How a brain tumor is diagnosed

In addition to a complete medical history and physical examination of your child, examination procedures for a brain tumor may include:

  • neurological exam - your child's physician tests reflexes, muscle strength, eye and mouth movement, coordination, and alertness.
  • computed tomography scan (Also called a CT or CAT scan.) - a diagnostic imaging procedure that uses a combination of X-rays and computer technology to produce cross-sectional images (often called slices), both horizontally and vertically, of the body. A CT scan shows detailed images of any part of the body, including the bones, muscles, fat, and organs.
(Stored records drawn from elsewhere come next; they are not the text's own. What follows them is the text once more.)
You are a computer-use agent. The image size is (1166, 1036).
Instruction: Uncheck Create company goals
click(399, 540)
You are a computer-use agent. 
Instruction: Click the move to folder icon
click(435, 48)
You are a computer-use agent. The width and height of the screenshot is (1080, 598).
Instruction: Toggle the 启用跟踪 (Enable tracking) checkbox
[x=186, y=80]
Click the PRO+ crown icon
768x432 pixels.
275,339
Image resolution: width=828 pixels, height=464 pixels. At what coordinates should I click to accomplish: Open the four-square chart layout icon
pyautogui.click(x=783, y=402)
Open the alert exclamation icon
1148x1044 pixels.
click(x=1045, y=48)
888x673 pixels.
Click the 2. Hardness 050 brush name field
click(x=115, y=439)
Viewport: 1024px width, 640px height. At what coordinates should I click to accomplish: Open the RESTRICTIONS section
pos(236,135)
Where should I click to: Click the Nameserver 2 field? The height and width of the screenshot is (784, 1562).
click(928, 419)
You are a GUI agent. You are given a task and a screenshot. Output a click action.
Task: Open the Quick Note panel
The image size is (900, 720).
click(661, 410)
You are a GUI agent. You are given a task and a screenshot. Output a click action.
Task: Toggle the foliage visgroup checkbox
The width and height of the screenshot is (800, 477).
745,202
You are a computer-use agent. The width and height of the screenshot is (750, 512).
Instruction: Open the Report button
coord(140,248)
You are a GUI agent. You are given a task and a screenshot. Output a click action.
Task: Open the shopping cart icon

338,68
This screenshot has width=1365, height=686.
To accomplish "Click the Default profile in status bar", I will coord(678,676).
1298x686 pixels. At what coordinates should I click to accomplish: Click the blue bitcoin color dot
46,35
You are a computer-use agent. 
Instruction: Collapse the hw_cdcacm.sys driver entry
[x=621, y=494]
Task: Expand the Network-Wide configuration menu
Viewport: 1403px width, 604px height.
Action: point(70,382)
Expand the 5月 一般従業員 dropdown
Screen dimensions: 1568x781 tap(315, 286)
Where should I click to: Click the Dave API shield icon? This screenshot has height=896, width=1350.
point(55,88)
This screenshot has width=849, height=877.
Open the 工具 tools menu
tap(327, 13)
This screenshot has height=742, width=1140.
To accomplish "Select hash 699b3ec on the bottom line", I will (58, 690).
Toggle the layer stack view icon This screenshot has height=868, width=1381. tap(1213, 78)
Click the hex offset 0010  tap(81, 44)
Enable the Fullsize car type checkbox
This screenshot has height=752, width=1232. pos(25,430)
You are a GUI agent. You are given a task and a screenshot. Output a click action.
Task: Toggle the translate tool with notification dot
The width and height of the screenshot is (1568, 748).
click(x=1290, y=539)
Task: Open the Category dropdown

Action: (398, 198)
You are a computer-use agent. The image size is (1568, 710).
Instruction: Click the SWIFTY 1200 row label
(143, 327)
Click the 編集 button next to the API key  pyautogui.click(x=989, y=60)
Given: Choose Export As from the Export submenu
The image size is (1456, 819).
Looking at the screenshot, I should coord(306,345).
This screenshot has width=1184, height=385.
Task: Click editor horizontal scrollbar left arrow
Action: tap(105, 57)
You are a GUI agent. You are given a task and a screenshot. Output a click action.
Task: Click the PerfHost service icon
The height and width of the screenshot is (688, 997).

CT scans are more detailed than general X-rays.
  • magnetic resonance imaging (MRI) - a diagnostic procedure that uses a combination of large magnets, radiofrequencies, and a computer to produce detailed images of organs and structures within the body. MRI is very helpful for looking at the brain and spinal cord.
  • positron emission tomography (PET) – a type of nuclear medicine scan that measures the metabolic activity of cells. A PET scan may show areas of cancer that may not be seen on a CT scan or an MRI scan.
  • lumbar puncture/spinal tap - a special needle is placed into the lower back, into the spinal canal. This is the area around the spinal cord. A small amount of cerebral spinal fluid (CSF) can be removed and sent for testing. CSF is the fluid which bathes the brain and spinal cord.

In some cases, the medical team at Phoenix Children’s may use more advanced procedures such as spectroscopy, tractography, and MRA and MRV to diagnose your child’s condition.